Instructions for the task. Identify every line in the listing below that contains the word "should", and copy each of those lines in full.

Task data.
****

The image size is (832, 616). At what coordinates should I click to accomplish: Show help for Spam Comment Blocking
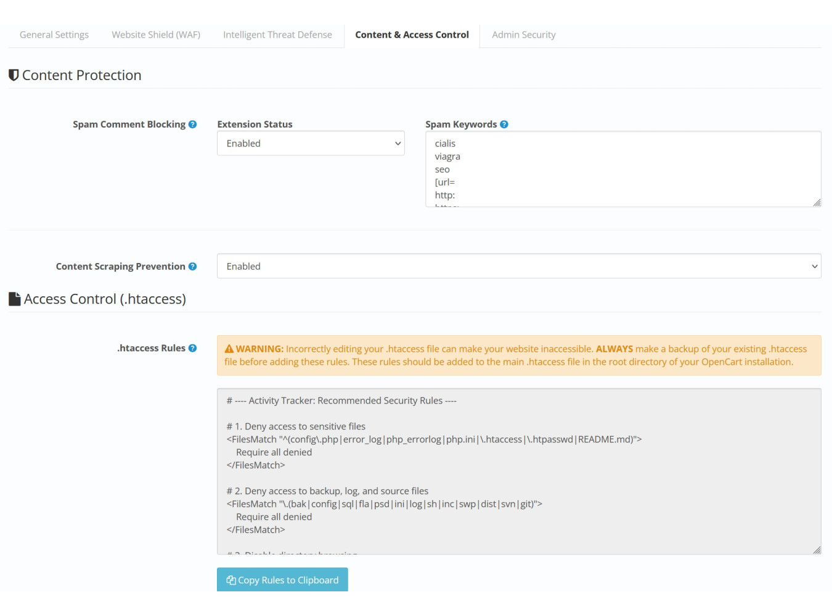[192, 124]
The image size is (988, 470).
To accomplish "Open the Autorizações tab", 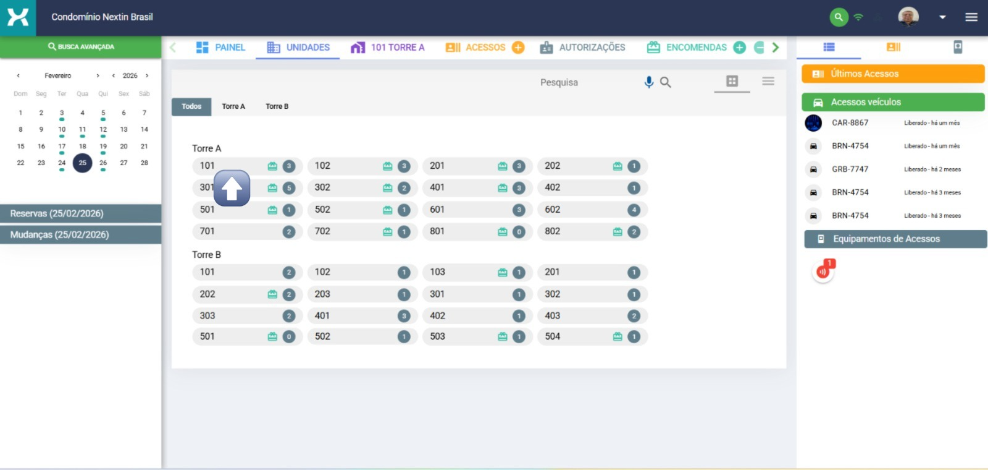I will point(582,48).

****

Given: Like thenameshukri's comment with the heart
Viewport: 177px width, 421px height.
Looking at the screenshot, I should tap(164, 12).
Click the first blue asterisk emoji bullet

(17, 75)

****

Task output.
The image size is (832, 616). At what coordinates should I click to accomplish: Show help for Spam Comment Blocking
Looking at the screenshot, I should tap(164, 12).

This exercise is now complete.